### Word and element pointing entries
▬▬▬

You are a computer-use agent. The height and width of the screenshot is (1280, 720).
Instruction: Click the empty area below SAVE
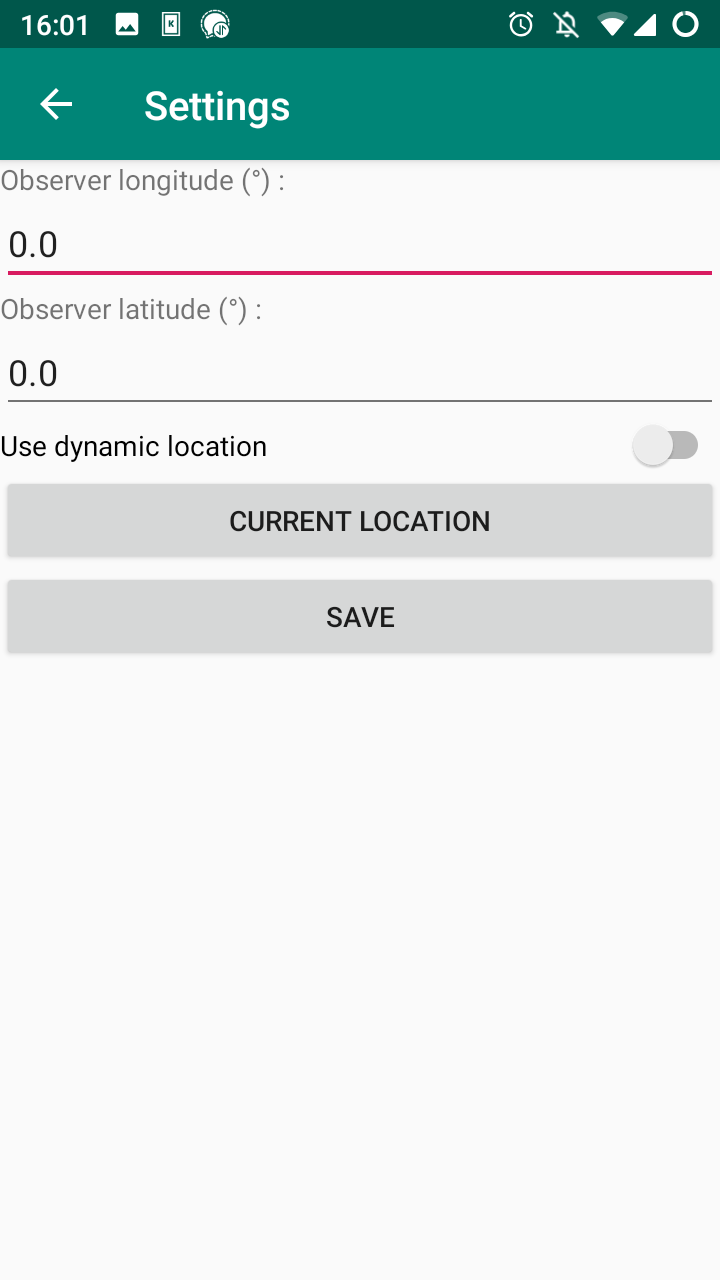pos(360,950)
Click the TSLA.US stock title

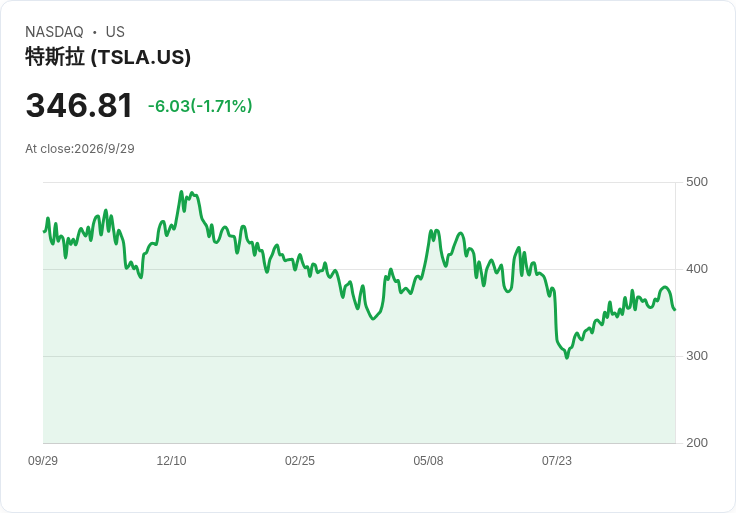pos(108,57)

▬▬▬

### EXERCISE OBJECTIVE
Write out every line of the material again, requests included, but multiply each coordinate in the answers by 2.3 and round it to a whole number, with halves going up. Leave the pictures out.

### WRITTEN REPLY
You are a computer-use agent. The height and width of the screenshot is (1280, 720).
Instruction: Click the empty area below SAVE
pos(828,2185)
Click the TSLA.US stock title

pos(248,131)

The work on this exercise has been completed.